Saved entries:

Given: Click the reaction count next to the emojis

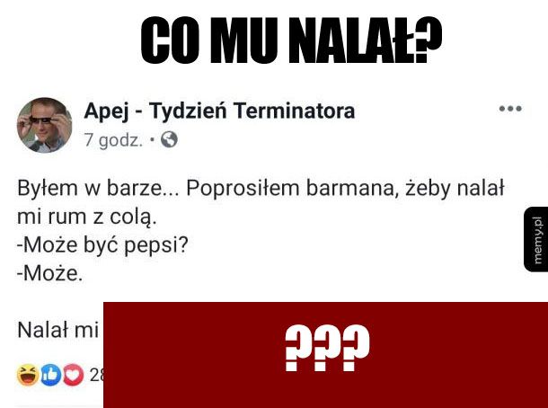Looking at the screenshot, I should (x=97, y=375).
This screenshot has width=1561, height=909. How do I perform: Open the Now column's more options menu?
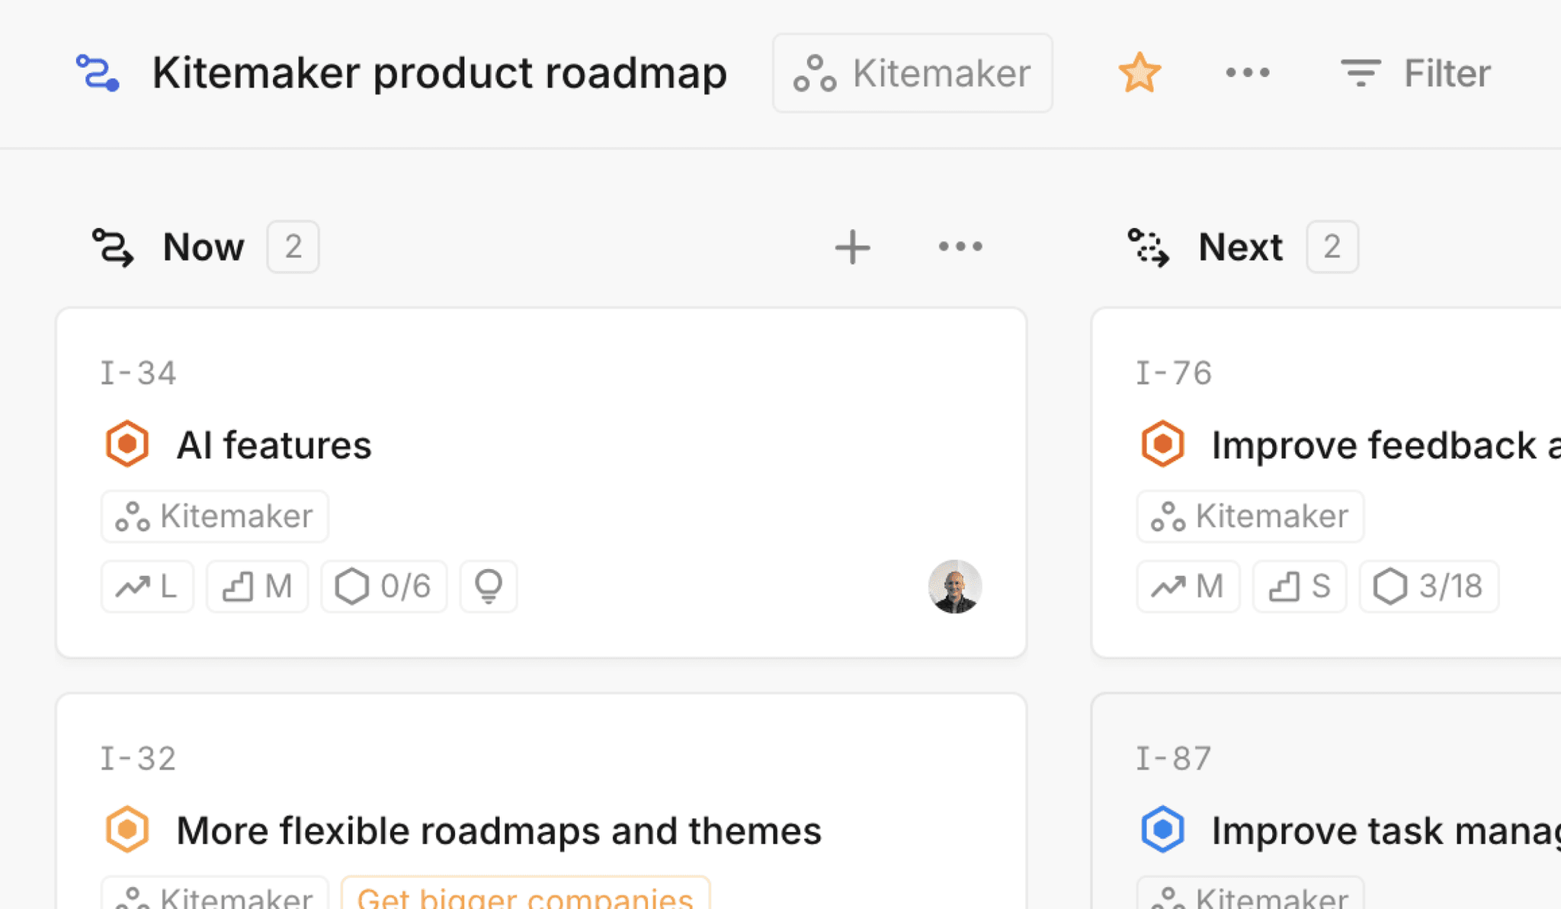pos(960,247)
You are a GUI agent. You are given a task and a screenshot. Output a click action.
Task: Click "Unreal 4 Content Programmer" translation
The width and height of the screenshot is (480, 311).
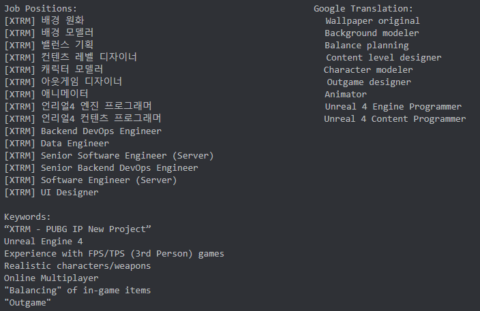395,118
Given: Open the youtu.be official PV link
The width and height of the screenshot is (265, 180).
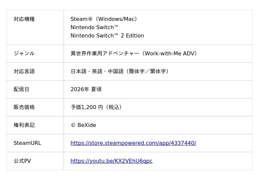Looking at the screenshot, I should [111, 161].
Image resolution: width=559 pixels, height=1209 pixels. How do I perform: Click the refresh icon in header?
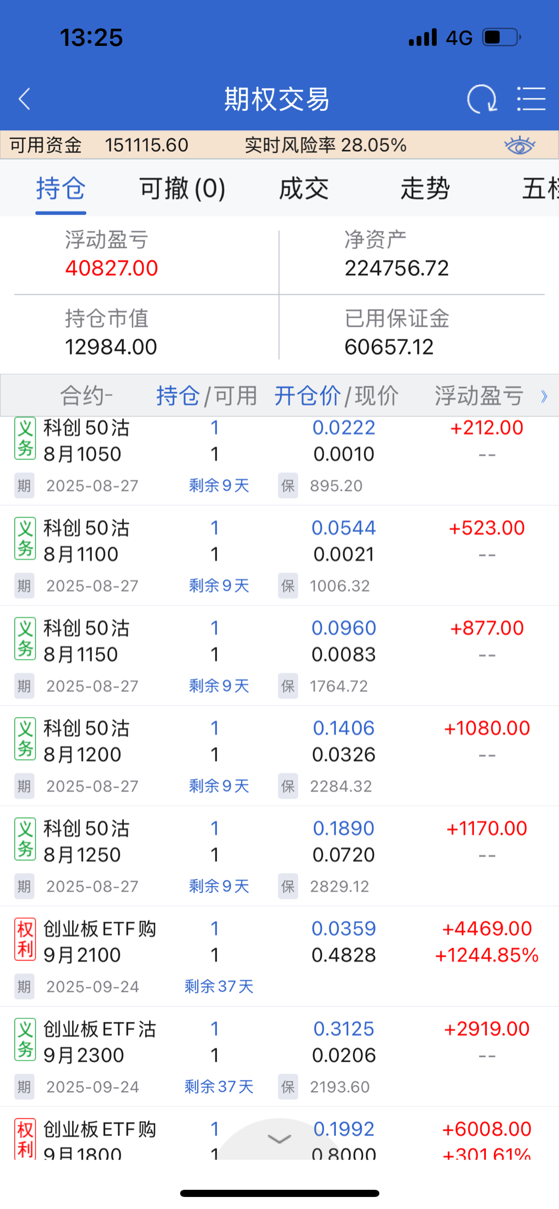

■ **YOUR GOAL**: Output the records above character for character, but leave each image out.

■ **OUTPUT FOR THIS TASK**:
Given: Click the reaction count next to the emojis

Looking at the screenshot, I should (x=97, y=375).
This screenshot has width=1561, height=909. How do I perform: Open the Now column's more options menu?
pos(960,247)
You are a GUI agent. You are given a task and a screenshot. Output a click action.
Task: Click "Unreal 4 Content Programmer" translation
The width and height of the screenshot is (480, 311).
395,118
Given: Open the youtu.be official PV link
The width and height of the screenshot is (265, 180).
Looking at the screenshot, I should [111, 161].
Image resolution: width=559 pixels, height=1209 pixels. How do I perform: Click the refresh icon in header?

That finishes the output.